Día 12: Corea – Últimas compras en Namdaemun y Myeongdong - Seúl



Llegué a las 14’00 al aeropuerto de Incheon desde Fukuoka. Viajé con la compañía t’way por 70€ y el vuelo duró 1h 20’. Cogí de nuevo el tren hasta Seoul Station y, desde allí, me monté en el metro para ir al hostal en el que pasaría mis dos últimas noches en la ciudad.

Después de descansar un poco y de comer un bote de cheese bokki ramen y algo más que pillé en el conbini de la esquina, me fui andando por la avenida hasta llegar a la zona comercial de Namdaemun.



El mercado de Namdaemun está construido en una de las pocas estructuras antiguas de madera que quedan en Seúl. Tradicionalmente en él se vendían carnes y verduras, pero ahora vende souvenirs (imanes, llaveros, camisetas, ventiladores, bolis, té, merchandising…), productos del hogar y textiles. Está lleno de ofertas y es uno de los mercados más baratos.

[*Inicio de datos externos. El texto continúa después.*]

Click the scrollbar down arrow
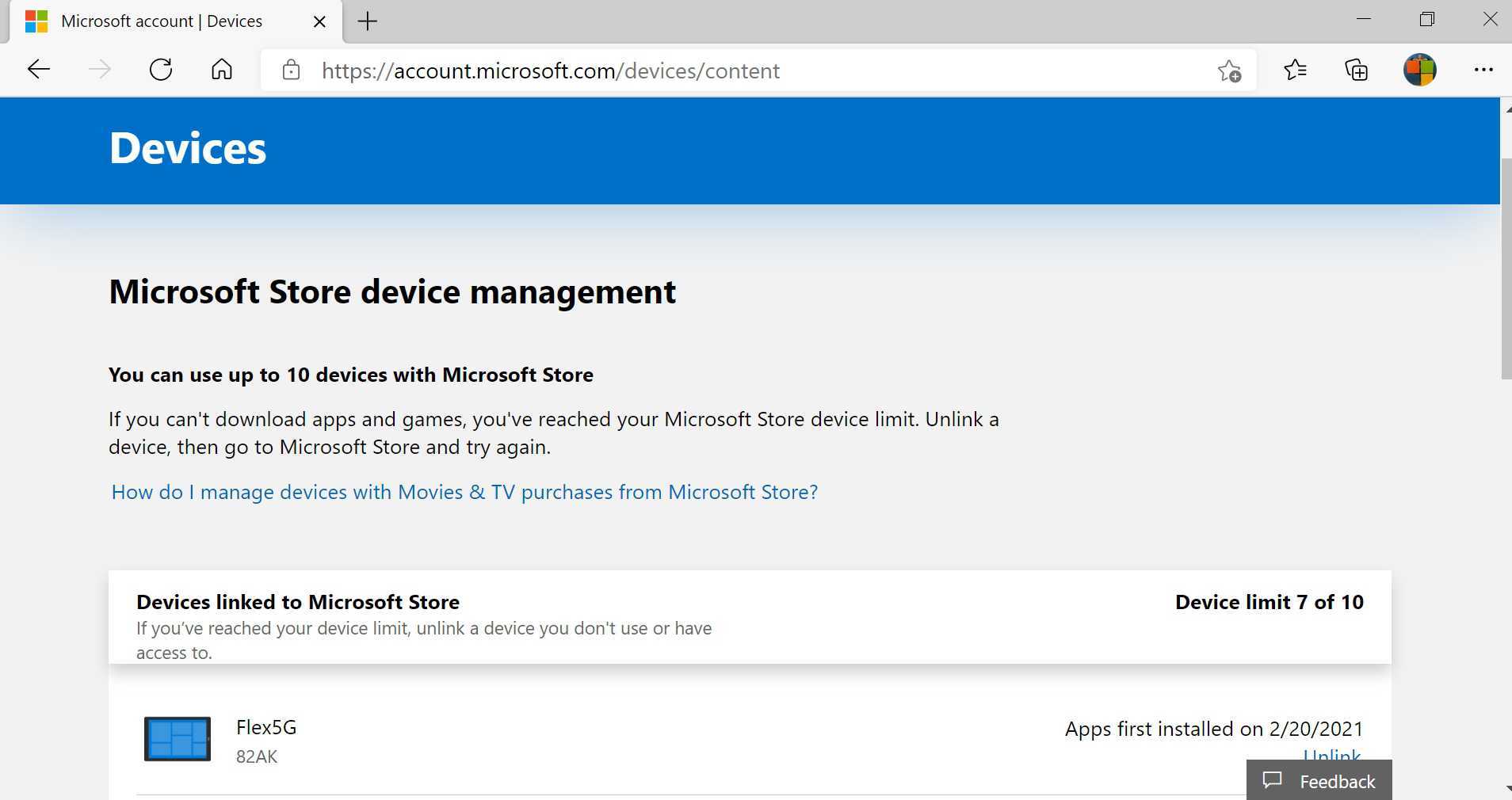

En los puestos callejeros compré la mayoría de souvenirs que me llevé de Seúl, estaban a un precio muy barato. Además de comprar utensilios de cocina de madera, como palillos y cucharas, un bolso y un montón de calcetines tobilleros. Viajando por Seúl, es raro que no acabes encariñándote de ellos. Los hay por todos lados.



Desde allí me fui andando hasta la zona comercial de Myeongdong. Pero antes, me paré en varios conbini a comprar chorradas que sólo he visto aquí, como pastillas para la resaca. Me hicieron gracia.


Para los amantes del K-Pop Myeongdong es uno de los mejores lugares para encontrar objetos relacionados con estos grupos de música que cada vez se están volviendo más populares en España. También es una de las zonas comerciales más especializadas en la venta de cremas, mascarillas y otros productos de belleza. Las mejores ofertas duran de viernes a lunes.




Al ser fin de semana, no se podía de andar. Había muchísima gente por la calle, muchísimos puestos de comida callejera y tiendas ofreciendo sus productos, sobre todo mascarillas. Había verdaderas ofertas. Es en el lugar donde más cosas raras juntas he visto de todo Corea.


No podía quedarme sin comprar algo de la banda de rivales que hay en el país: los Line Friends y los Kakao Friends.


Desde allí, me fui a Seoul Station disfrutando por última vez de la vista de Seoul Tower de noche y… al hostal. Tan sólo me quedaba un día en Corea y lo iba a dedicar a visitar Suwon.